AIM: Copy the items below word for word, starting at the beginning and continuing through the line that contains "Action: click(131, 59)".

Dataset records
----------

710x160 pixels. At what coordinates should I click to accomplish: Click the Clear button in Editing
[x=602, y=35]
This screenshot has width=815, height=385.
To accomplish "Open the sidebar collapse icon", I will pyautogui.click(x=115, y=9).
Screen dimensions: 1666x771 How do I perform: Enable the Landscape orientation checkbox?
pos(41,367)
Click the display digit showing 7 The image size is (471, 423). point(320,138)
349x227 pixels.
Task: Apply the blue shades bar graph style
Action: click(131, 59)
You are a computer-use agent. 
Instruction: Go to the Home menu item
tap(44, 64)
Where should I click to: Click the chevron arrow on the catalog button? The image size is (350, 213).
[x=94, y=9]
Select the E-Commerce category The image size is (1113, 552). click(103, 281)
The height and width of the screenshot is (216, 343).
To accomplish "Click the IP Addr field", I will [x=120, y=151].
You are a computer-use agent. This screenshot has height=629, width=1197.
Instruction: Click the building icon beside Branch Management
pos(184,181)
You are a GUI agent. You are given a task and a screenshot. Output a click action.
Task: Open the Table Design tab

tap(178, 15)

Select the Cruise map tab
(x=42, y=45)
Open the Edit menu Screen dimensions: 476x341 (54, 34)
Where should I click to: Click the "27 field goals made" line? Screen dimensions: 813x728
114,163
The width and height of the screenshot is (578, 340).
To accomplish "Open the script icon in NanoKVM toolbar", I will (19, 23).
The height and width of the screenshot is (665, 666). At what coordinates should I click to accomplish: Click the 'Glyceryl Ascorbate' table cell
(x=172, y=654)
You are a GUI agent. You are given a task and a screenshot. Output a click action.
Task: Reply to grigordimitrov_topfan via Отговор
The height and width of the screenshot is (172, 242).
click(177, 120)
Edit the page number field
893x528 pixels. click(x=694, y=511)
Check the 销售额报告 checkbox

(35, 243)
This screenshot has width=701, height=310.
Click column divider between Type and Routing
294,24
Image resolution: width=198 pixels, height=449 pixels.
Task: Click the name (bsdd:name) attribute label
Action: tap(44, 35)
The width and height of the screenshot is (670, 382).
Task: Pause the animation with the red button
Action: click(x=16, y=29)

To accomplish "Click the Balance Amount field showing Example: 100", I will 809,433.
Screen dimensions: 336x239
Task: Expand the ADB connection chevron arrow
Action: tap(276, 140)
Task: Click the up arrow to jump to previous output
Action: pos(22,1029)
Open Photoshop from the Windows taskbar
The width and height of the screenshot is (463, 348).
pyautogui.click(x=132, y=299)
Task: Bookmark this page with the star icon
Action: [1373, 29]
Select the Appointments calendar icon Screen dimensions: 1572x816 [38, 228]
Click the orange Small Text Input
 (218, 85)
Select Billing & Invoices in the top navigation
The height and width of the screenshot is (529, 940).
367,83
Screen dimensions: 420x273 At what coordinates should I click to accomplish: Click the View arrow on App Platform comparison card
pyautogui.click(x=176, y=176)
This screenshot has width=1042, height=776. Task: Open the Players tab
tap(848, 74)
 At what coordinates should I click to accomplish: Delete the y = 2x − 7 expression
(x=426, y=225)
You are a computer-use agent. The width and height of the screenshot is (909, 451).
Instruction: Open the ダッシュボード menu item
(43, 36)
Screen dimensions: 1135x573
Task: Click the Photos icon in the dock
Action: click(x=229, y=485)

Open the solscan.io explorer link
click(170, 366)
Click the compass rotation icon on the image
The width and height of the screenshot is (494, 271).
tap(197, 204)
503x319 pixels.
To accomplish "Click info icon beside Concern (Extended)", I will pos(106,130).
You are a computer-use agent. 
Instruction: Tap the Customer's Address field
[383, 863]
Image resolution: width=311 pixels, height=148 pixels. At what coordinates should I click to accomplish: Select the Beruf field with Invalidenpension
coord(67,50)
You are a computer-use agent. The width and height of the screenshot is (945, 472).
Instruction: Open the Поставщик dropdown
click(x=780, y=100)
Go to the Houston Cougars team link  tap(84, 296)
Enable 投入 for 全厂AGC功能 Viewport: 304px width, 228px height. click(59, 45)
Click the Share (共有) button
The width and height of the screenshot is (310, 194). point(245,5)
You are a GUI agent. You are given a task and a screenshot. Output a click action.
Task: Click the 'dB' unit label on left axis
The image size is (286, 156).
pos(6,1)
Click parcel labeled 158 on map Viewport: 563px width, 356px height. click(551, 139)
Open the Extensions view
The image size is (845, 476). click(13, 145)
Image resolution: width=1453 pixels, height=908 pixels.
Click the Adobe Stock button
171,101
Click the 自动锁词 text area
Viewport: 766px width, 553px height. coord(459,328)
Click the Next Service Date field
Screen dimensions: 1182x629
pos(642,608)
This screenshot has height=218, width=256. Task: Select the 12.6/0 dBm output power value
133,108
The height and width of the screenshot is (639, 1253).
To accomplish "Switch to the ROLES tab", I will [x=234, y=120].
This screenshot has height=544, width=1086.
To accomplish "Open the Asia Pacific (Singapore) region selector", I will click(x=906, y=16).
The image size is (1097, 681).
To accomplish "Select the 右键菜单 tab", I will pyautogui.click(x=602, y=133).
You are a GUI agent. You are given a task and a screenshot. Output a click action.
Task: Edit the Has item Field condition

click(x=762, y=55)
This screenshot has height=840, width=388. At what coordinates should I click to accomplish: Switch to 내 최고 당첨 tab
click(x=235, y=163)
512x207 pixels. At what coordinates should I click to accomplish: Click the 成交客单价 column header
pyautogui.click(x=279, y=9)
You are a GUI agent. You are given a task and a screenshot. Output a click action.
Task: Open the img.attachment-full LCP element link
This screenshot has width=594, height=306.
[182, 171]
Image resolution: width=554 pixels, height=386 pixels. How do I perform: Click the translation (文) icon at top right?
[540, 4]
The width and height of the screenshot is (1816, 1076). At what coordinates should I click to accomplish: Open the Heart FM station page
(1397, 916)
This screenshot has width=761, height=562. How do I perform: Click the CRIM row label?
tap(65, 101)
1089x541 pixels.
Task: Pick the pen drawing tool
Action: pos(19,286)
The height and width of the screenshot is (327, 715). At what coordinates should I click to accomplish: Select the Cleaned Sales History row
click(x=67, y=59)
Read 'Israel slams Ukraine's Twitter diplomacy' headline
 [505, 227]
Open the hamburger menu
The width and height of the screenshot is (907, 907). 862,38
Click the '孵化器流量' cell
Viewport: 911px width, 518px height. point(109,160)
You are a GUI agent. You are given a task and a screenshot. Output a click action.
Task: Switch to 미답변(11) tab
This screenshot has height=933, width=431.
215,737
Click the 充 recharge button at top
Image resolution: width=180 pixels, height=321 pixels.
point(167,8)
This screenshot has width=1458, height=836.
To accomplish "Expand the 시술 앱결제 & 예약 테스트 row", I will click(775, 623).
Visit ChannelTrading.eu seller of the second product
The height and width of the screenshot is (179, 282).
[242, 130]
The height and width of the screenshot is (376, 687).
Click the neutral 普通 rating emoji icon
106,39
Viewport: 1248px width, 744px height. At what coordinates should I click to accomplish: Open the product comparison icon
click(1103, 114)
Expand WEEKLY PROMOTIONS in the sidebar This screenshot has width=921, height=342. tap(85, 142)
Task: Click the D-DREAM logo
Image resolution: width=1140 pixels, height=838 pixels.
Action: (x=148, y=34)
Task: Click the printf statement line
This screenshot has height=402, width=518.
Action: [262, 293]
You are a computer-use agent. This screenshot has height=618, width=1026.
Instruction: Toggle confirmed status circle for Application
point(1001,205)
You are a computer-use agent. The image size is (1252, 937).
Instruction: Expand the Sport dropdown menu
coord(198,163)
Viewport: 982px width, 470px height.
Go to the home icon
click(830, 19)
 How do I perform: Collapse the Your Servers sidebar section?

----------

FINAL RESULT:
710x160 pixels. At what coordinates should I click to accomplish: Click the Clear button in Editing
[x=602, y=35]
This screenshot has width=815, height=385.
To accomplish "Open the sidebar collapse icon", I will pyautogui.click(x=115, y=9).
Screen dimensions: 1666x771 How do I perform: Enable the Landscape orientation checkbox?
pos(41,367)
Click the display digit showing 7 The image size is (471, 423). point(320,138)
349x227 pixels.
Task: Apply the blue shades bar graph style
Action: click(131, 59)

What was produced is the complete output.